Adam Rice, circa 2013. Courtesy of the Rice family

Author Theresa Robbins Dudeck will dedicate the book signing of her “Keith Johnstone: A Critical Biography” to the memory of Adam Rice, a Manhattan Beach native and former student of the author.

All proceeds from the event will go to the Adam Z. Rice Memorial Foundation, a fund established to support causes that were dear to Rice and his family. The book signing will be held Wednesday, Aug. 13 at 7 p.m. at Pages Bookstore in Manhattan Beach.

Rice died in a traffic accident on July 6 in Brighton, England, where he was studying. He was a member of Dudeck’s youth theater company from 2002 to 2005. Based in Manhattan Beach, Beach Kids on Broadway had a core of about 30 local children who met once a week for six hours. When the company disbanded in 2005, the members and their families remained tight-knit, she said.

Adam Rice as host Jimmy Durante in 2004 as part of Beach Kids on Broadway. Courtesy of Theresa Dudeck

Adam Rice as host Jimmy Durante in 2004 as part of Beach Kids on Broadway. Courtesy of Theresa Dudeck

“Every single role he took on, we could always count on it being a showstopper,” Dudeck said. “He just lit up the stage and committed 100 percent. He also knew how to work an audience – he was a true entertainer.”

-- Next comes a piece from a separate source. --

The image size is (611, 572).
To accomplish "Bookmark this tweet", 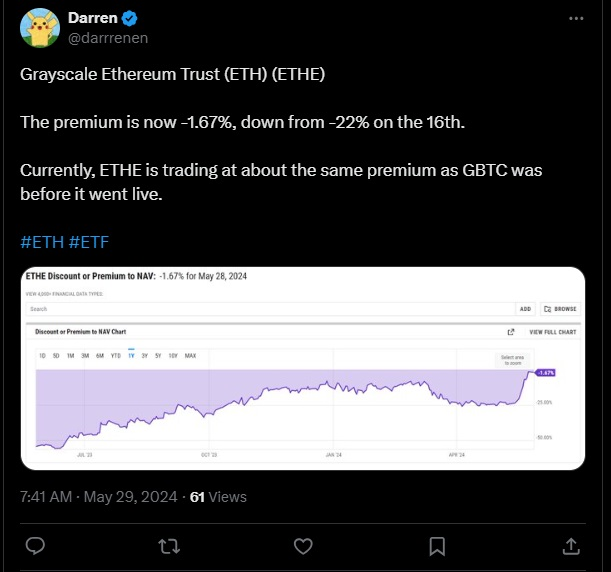I will click(437, 546).
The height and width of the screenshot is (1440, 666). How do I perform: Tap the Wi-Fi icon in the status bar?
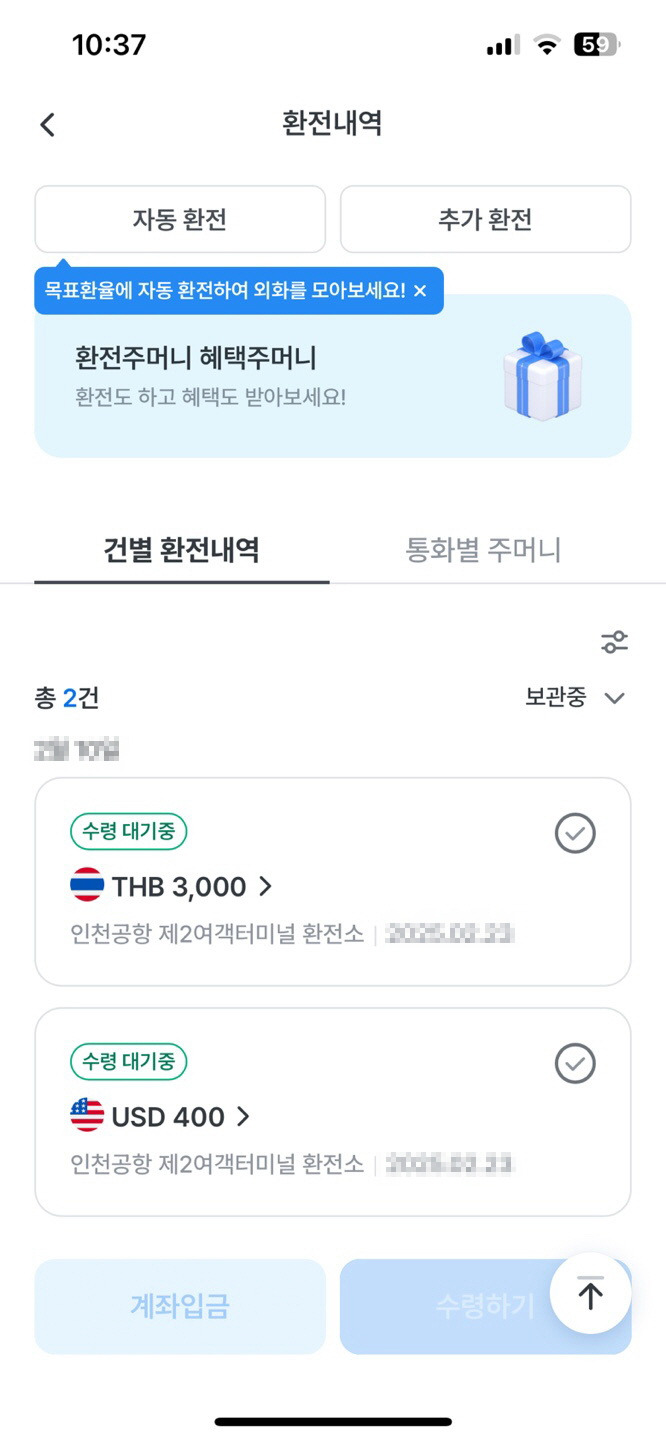545,45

The 21-year-old aspiring filmmaker was a student at UC Berkeley, where he was a member of the school’s improv comedy group. He had always shown passion for improvisation, and Dudeck heard that her old student was taking the art to new heights at UC Berkeley.

Theresa Robbins Dudeck, left, instructs young Adam Rice, center, during rehearsal in 2005. Courtesy of Theresa Dudeck

Theresa Robbins Dudeck, left, instructs young Adam Rice, center, during rehearsal in 2005. Courtesy of Theresa Dudeck

“Keith Johnstone: A Critical Biography” took five years to research and write, she said. The work is the first rigorous examination of the playwright’s career as a groundbreaking director and teacher of improvisation. Dudeck was inspired by Johnstone’s book “Impro” (1979), which outlined his unique system of training, encouraging spontaneous creation using intuition and imagination.

Dudeck attributes many of her former students’ successes in theater to Johnstone’s influence, which she passed onto them.

“It just felt right to make this more about Adam and raise money for his memorial foundation,” she said. “I was on the verge of canceling it, but I said, ‘Let’s see how we can make this memorable.”

The event will mark the group’s first gathering since Rice’s memorial service. This time around, Dudeck hopes to celebrate her former student’s contagious energy and love of laughter.

“He was the life force,” she said. “He was so funny and had us laughing all the time. You couldn’t keep your eyes off him.”